(Stored data entries)
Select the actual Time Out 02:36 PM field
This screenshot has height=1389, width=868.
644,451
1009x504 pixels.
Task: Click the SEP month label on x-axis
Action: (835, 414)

What you need to do ->
Restate the entries above, keeping every word intact.

Finished exercise ->
Select the actual Time Out 02:36 PM field
This screenshot has height=1389, width=868.
644,451
1009x504 pixels.
Task: Click the SEP month label on x-axis
Action: (835, 414)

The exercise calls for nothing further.